5 typical Christmas carols in Mexico (with their complete lyrics)

The melody and lyrics of Christmas carols is something as typical as having nougat on the table or getting together with your family on these dates: it cannot be missing. Passing from generation to generation, Christmas songs have always been part of the tradition on these dates and it must continue to be so, so that adults and children gather around the tree and with tambourines or whatever they find around them, sing the songs. most famous.

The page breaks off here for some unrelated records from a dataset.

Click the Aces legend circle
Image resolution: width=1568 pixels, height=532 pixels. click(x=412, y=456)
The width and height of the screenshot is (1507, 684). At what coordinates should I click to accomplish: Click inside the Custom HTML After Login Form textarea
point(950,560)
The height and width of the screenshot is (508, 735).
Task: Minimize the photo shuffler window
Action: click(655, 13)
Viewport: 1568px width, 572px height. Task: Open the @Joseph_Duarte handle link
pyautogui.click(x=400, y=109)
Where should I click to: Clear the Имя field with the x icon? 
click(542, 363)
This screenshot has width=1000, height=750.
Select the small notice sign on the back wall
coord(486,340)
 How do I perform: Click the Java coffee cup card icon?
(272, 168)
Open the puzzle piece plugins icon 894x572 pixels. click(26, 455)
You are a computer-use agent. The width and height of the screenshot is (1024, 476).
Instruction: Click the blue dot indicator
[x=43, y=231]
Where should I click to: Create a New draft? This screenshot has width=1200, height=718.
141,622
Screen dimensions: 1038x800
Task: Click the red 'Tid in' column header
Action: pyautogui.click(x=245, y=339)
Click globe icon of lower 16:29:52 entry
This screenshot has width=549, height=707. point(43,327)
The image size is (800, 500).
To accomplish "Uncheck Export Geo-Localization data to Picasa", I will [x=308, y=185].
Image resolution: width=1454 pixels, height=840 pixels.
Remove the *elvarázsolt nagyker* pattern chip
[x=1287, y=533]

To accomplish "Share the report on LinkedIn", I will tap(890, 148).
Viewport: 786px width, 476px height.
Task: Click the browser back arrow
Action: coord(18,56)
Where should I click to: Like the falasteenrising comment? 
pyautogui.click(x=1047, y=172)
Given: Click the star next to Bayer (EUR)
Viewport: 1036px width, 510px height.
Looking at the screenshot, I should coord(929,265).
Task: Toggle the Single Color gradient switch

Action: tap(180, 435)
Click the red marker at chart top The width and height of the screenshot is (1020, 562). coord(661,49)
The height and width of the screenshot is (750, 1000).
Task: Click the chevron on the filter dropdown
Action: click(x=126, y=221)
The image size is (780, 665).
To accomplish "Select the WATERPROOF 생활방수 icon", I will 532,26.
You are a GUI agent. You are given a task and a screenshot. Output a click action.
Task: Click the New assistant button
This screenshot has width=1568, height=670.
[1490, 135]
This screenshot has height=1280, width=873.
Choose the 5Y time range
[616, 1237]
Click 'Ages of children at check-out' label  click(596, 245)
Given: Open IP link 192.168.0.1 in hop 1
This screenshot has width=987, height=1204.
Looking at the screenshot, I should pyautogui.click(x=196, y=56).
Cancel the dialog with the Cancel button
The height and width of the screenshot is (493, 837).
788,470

There are many different versions of the most classic Christmas carols (and also of the origin and creation of these, many of them -mostly- anonymous). Many place this origin in the Marquis of Santillana. However, it is not entirely clear. What is clear is that, although today they exist of all kinds, the beginning of them was a religious origin, of evangelization, since in itself the origin of Christmas is. In fact, the teaching of these songs was one of the methods that the missionaries used to evangelize Mexico in the 16th century.

Nowadays everyone sings them and whether you are from Mexico or Spain, these 5 typical Christmas carols in Mexico will surely sound familiar to you because they share a language and are really famous. In this article we show you their complete lyrics! All told: to sing, dance and celebrate Christmas in style, let’s go!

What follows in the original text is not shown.